======== Study material ========

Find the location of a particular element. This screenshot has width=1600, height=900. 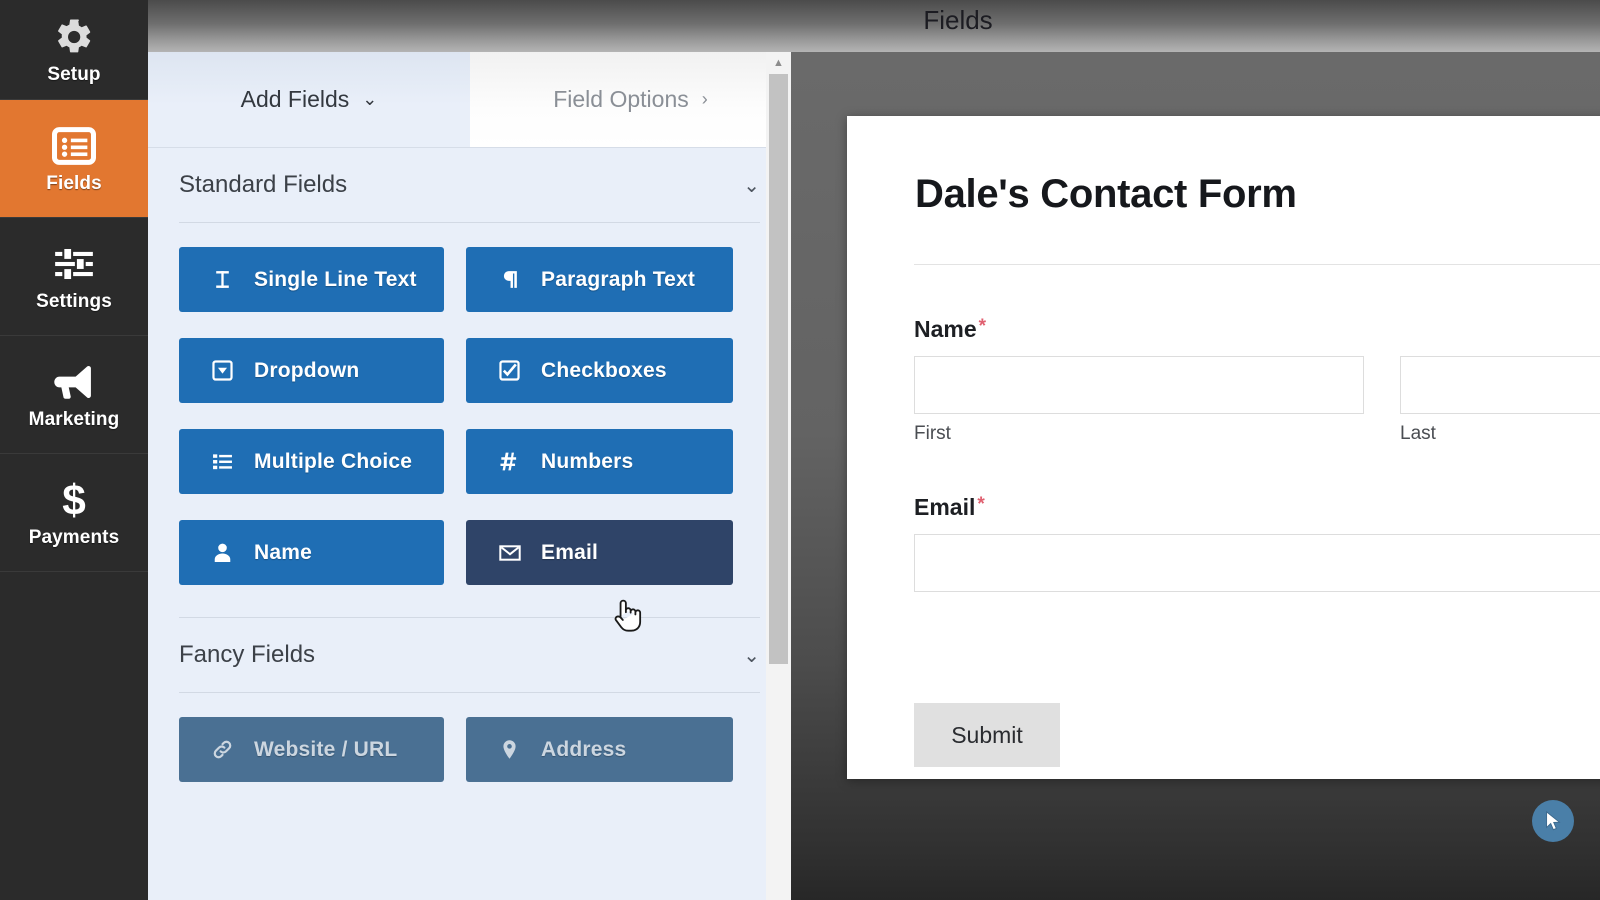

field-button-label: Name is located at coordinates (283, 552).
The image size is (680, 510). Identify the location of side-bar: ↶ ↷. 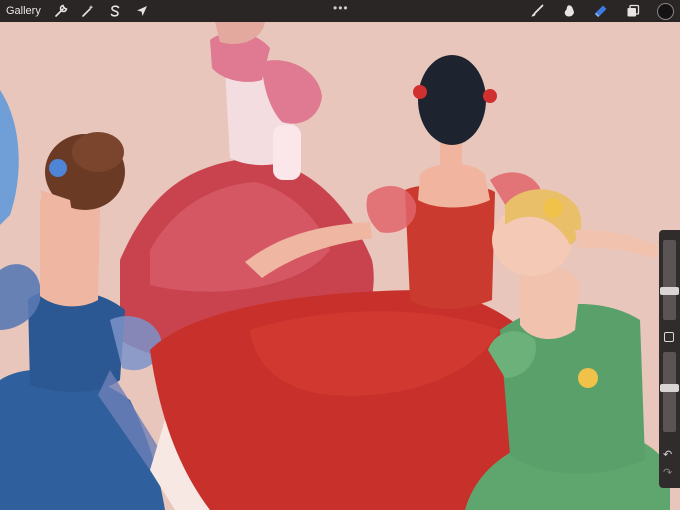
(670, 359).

========
======== Study material ========

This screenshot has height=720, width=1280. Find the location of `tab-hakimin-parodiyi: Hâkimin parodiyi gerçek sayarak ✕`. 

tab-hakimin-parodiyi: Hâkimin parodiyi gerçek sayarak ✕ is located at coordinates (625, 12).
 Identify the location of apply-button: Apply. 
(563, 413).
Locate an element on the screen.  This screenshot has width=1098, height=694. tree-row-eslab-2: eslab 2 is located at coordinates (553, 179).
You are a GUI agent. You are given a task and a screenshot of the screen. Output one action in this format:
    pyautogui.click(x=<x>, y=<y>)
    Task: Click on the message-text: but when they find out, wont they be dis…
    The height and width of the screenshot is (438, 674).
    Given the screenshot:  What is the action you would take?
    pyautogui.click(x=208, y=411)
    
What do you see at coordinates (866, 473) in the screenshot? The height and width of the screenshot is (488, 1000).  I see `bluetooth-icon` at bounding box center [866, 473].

========
======== Study material ========

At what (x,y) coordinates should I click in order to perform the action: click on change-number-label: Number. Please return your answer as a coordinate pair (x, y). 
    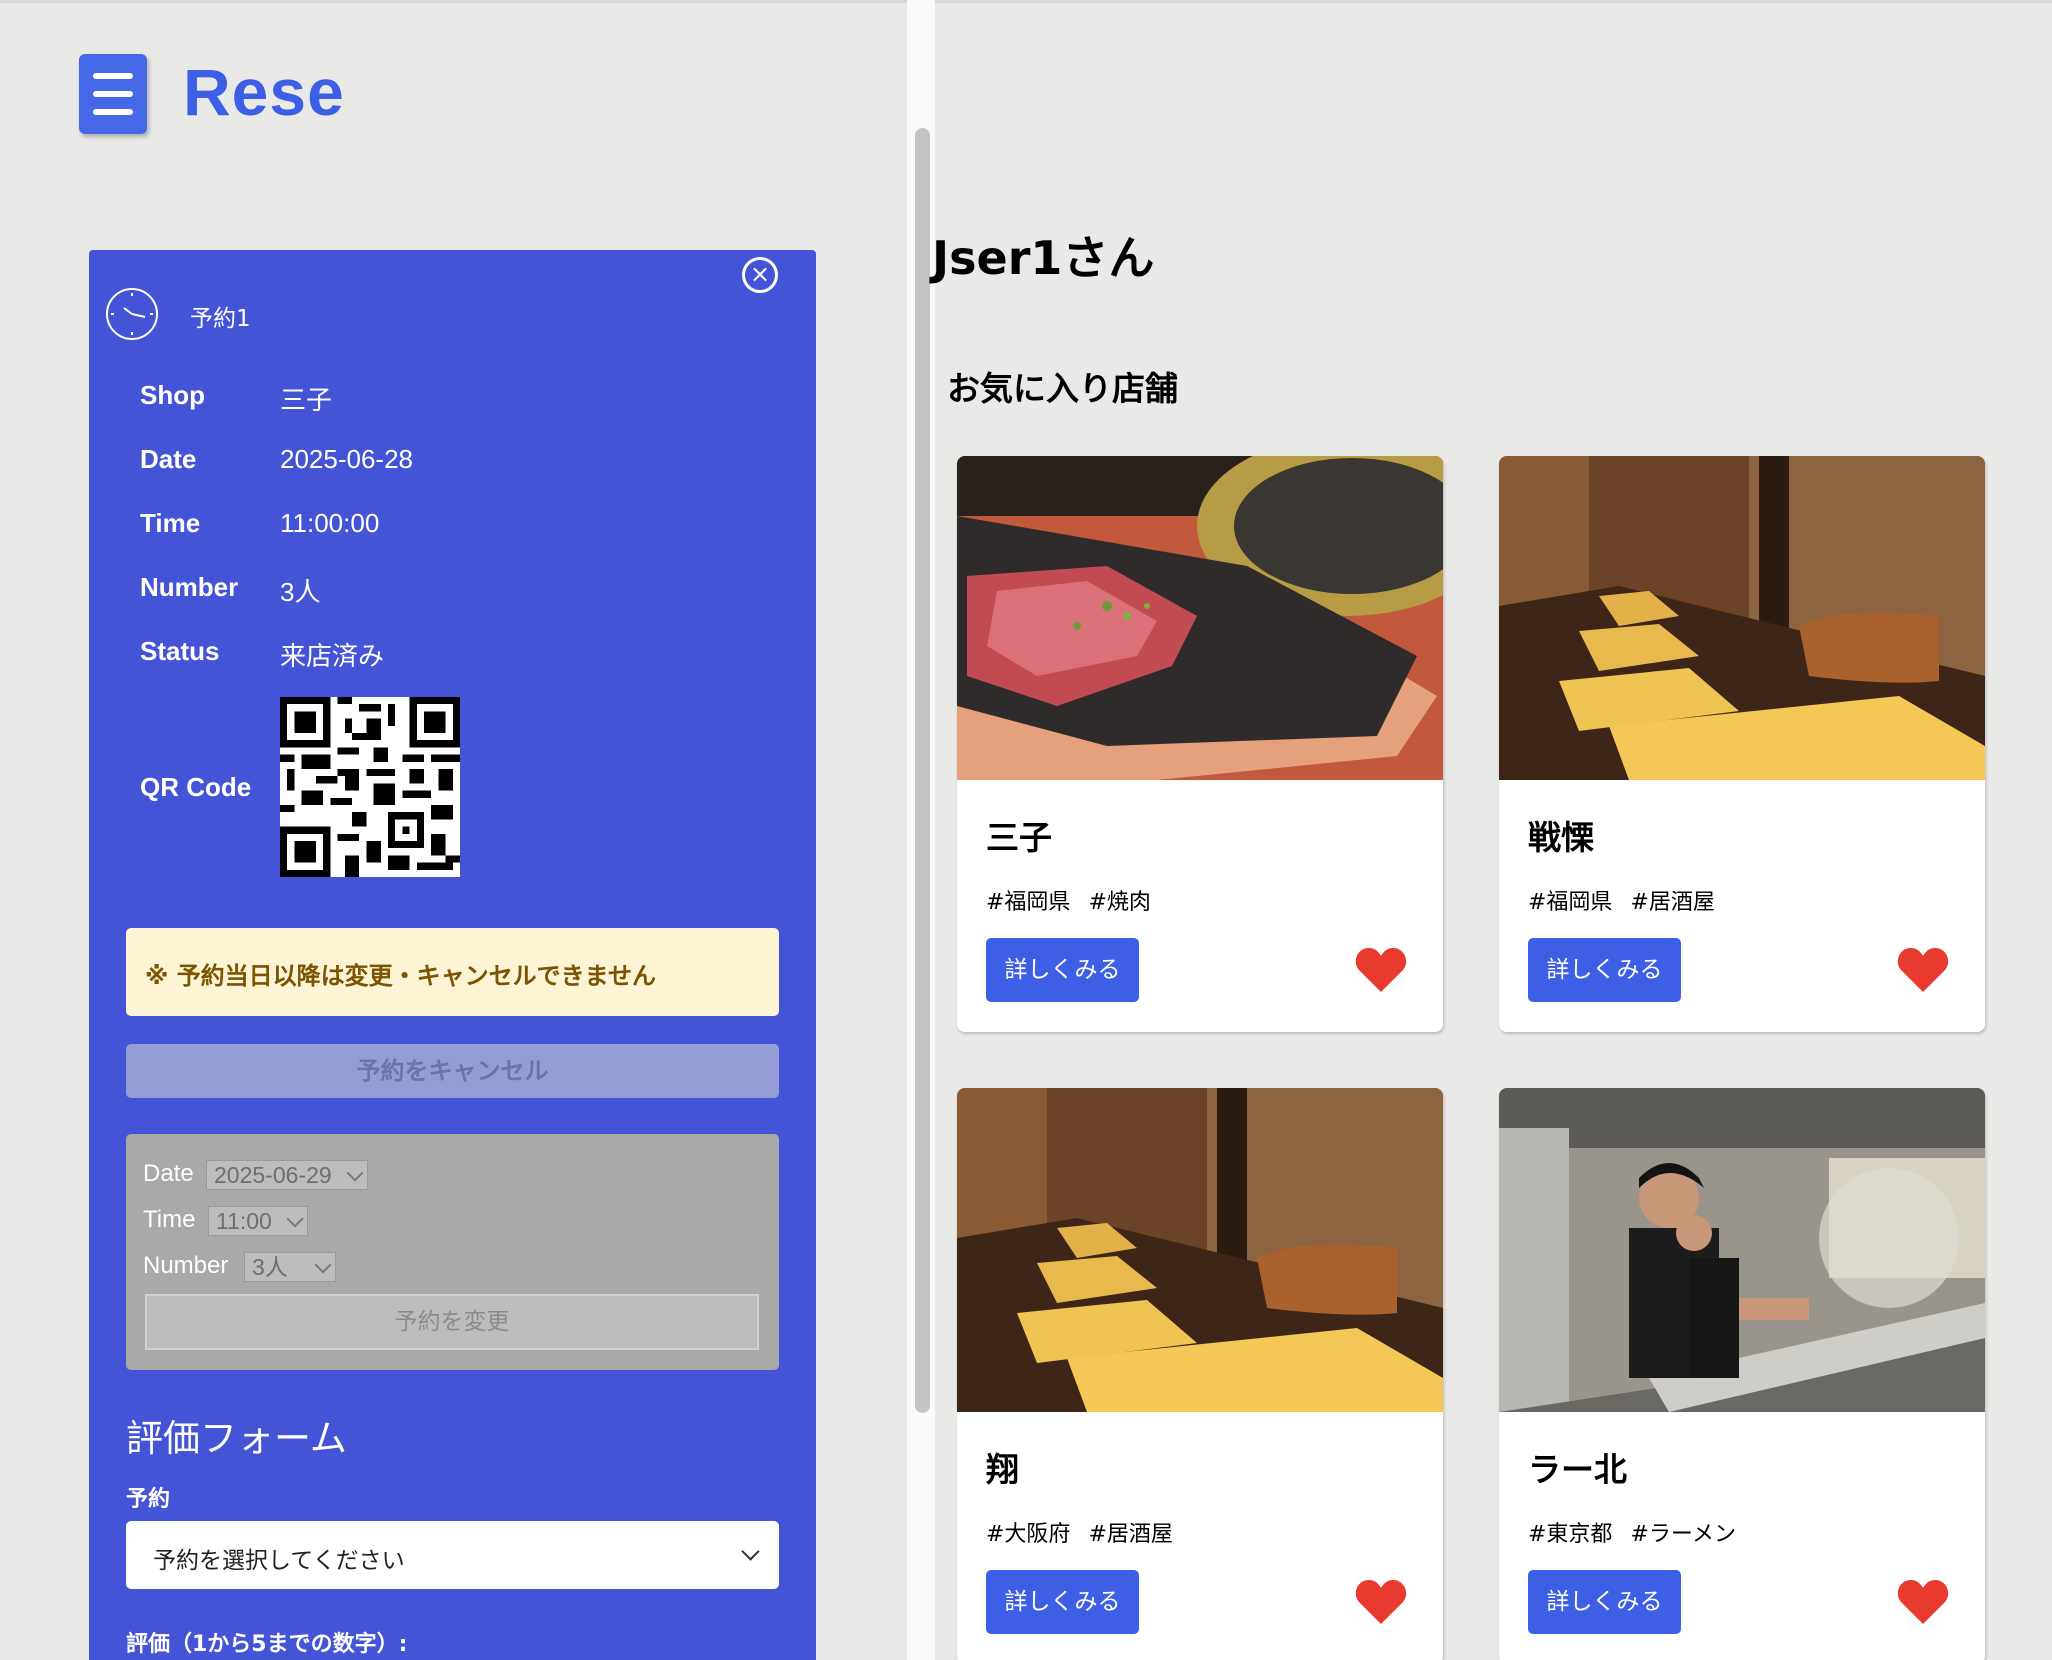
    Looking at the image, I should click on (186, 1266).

========

## [What you will do]
Please give back, character for character, everything from the line containing "Locate an element" down to the line containing "What do you", both of those lines included.

## [Final answer]
Locate an element on the screen.  This screenshot has width=1098, height=694. tree-row-eslab-2: eslab 2 is located at coordinates (553, 179).
You are a GUI agent. You are given a task and a screenshot of the screen. Output one action in this format:
    pyautogui.click(x=<x>, y=<y>)
    Task: Click on the message-text: but when they find out, wont they be dis…
    The height and width of the screenshot is (438, 674).
    Given the screenshot:  What is the action you would take?
    pyautogui.click(x=208, y=411)
    
What do you see at coordinates (866, 473) in the screenshot? The height and width of the screenshot is (488, 1000).  I see `bluetooth-icon` at bounding box center [866, 473].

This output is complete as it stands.